WHAT YOU SHOULD DO:
Given the entries that follow, write out exactly the lines starting at the one containing "This screenshot has width=801, height=546." and ending at the one containing "Given: Click the green", both ends included, and only those.

RECORDED INFORMATION:
-*-

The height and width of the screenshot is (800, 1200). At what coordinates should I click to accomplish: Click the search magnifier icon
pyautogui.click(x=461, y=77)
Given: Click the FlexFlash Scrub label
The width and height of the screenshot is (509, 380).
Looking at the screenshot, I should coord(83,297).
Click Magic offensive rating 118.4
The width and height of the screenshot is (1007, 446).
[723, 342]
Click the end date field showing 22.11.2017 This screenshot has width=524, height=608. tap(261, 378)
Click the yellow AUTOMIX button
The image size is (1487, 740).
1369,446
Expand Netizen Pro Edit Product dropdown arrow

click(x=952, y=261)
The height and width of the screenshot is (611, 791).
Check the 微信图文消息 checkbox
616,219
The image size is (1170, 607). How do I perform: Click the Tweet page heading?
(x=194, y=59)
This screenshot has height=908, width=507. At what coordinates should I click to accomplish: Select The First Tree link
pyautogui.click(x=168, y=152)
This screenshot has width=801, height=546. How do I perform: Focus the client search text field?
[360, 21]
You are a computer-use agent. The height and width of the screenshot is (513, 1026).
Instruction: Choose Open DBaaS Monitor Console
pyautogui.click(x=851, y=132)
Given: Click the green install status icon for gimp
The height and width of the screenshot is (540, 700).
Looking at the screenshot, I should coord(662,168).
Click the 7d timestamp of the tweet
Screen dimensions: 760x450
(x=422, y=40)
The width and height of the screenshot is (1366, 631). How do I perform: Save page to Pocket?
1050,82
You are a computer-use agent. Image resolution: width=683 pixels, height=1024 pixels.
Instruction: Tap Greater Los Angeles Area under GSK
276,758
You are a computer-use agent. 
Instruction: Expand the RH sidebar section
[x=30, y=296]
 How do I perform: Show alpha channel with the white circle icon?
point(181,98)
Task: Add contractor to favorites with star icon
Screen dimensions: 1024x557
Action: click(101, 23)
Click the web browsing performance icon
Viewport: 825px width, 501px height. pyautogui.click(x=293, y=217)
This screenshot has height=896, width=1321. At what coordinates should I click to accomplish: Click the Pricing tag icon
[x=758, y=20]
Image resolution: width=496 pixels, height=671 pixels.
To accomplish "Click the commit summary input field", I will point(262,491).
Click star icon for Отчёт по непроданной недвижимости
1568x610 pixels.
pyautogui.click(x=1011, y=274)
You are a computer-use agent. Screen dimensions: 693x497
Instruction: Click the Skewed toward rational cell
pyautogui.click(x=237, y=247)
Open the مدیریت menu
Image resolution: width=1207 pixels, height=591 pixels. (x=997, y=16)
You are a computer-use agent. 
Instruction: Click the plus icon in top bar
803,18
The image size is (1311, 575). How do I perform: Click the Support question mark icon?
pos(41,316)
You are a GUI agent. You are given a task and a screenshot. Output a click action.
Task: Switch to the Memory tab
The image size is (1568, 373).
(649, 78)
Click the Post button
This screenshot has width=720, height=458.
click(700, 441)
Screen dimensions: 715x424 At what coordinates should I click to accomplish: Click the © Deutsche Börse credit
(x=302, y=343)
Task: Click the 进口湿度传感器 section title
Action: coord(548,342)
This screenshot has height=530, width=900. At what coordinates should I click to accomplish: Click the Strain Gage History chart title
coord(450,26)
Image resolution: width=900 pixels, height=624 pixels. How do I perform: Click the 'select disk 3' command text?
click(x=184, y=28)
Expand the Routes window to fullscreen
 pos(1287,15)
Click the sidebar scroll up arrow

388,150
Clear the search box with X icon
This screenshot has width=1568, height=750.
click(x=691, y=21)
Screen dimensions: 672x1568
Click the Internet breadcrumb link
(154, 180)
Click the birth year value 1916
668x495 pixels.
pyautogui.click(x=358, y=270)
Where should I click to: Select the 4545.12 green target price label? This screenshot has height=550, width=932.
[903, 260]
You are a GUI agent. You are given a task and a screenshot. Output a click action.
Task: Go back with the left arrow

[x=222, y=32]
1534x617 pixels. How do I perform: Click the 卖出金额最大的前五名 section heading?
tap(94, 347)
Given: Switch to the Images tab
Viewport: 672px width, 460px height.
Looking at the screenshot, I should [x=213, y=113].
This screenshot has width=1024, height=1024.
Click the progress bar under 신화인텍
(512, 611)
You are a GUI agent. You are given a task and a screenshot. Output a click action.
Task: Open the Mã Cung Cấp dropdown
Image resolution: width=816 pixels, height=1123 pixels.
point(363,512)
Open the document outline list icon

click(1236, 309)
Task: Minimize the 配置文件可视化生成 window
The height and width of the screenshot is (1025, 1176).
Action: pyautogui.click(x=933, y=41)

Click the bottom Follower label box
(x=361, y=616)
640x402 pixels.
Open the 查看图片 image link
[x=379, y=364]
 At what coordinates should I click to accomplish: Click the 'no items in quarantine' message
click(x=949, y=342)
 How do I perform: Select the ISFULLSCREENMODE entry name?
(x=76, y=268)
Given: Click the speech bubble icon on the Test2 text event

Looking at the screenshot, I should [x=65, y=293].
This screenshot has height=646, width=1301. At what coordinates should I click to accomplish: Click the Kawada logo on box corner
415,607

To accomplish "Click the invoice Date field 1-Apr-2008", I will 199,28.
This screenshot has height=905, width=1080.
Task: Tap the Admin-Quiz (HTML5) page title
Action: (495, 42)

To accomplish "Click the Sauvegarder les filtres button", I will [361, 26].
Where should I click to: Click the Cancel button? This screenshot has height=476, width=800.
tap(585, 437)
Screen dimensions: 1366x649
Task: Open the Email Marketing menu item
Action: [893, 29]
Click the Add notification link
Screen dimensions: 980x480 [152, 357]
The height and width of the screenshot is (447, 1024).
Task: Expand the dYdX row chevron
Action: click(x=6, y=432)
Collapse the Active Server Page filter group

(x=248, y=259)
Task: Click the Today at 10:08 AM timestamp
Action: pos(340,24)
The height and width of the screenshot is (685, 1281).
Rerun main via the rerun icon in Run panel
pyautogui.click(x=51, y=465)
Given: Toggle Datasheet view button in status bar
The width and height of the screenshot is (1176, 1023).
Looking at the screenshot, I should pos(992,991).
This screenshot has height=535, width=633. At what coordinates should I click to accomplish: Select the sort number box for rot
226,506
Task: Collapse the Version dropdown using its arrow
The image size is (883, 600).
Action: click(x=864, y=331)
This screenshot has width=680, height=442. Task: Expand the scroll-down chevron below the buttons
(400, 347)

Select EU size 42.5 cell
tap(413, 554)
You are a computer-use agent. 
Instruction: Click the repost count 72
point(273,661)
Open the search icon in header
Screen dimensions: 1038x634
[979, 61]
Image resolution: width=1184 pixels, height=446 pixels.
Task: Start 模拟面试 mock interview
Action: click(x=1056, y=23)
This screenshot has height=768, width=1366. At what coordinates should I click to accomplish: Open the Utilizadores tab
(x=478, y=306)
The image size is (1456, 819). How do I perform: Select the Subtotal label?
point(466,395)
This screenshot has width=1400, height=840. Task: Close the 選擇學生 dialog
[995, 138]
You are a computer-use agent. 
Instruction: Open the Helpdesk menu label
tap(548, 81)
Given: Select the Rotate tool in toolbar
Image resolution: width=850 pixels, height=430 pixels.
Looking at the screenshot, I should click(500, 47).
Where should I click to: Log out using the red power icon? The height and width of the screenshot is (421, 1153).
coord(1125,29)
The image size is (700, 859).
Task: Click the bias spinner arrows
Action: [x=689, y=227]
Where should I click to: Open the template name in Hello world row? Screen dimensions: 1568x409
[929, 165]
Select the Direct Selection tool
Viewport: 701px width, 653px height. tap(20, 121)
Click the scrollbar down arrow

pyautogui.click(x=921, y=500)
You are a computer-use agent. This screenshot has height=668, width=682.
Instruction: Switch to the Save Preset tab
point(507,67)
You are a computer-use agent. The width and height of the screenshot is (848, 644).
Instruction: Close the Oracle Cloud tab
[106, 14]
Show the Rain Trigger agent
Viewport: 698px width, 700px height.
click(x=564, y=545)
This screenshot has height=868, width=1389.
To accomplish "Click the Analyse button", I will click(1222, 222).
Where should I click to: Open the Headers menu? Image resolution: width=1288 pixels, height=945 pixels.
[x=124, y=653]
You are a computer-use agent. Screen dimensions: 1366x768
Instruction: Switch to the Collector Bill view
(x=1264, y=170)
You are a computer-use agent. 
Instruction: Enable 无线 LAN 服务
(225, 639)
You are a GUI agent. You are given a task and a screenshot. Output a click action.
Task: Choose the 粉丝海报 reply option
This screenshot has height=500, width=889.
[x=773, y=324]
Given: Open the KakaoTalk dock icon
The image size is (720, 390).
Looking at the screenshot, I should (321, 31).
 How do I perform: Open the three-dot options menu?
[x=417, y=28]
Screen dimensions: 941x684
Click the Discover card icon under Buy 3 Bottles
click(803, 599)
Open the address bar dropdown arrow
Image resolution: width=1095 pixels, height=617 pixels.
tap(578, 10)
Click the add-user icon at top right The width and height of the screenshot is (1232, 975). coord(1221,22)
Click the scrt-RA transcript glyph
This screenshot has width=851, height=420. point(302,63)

-*-

EXERCISE ANSWER:
This screenshot has width=801, height=546. How do I perform: Focus the client search text field?
[360, 21]
You are a computer-use agent. The height and width of the screenshot is (513, 1026).
Instruction: Choose Open DBaaS Monitor Console
pyautogui.click(x=851, y=132)
Given: Click the green install status icon for gimp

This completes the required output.